Computer Engineering and Applications ›› 2015, Vol. 51 ›› Issue (18): 120-125.

### Chinese comma classification based on segmentation and part of speech tagging

GU Jingjing, ZHOU Guodong

1. School of Computer Science & Technology, Soochow University, Suzhou, Jiangsu 215006, China
• Online:2015-09-15 Published:2015-10-13

### 基于分词与词性标注的汉语逗号自动分类

1. 苏州大学 计算机科学与技术学院，江苏 苏州 215006

Abstract: In recent years,  punctuation as an important part of discourse is attracting more and more attention of the researchers. However, most methods are based on syntactic analysis. Research of Chinese comma classification using the surface information of Chinese sentences does not exist.
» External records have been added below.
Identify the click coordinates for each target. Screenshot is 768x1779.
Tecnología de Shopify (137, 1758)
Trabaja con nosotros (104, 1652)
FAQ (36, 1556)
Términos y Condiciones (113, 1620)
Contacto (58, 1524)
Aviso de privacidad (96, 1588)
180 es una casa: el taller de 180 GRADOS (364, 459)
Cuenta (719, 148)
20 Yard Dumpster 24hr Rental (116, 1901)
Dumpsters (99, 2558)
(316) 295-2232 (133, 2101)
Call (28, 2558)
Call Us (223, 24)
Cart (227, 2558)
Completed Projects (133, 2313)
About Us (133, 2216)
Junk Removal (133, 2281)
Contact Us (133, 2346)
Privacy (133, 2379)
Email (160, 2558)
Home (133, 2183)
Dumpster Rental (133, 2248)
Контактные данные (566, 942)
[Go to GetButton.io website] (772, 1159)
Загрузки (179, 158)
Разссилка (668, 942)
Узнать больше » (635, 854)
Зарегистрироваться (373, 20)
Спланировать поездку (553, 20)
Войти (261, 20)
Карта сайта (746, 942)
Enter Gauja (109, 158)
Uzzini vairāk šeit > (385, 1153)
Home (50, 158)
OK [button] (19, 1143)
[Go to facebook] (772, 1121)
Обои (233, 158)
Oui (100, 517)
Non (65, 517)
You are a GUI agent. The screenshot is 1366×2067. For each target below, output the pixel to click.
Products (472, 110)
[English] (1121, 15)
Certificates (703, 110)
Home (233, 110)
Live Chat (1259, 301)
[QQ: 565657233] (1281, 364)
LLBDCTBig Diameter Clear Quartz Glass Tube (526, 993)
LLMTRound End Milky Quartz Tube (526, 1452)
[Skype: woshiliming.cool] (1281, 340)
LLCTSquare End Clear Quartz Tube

This paper proposes a method for Chinese comma classification based on segmentation and part-of-speech tagging and adopts two supervised machine learning classifiers, namely the maximum entropy classifier and CRF classifier, to complete the  automatic classification of commas. Experimental results on the CTB 6.0 corpus show that CRF model is better than maximum entropy model, and the accuracy of the two classifiers are very close to the method based on syntactic analysis. It demonstrates that the method for Chinese comma classification based on segmentation and part-of-speech tagging is feasible.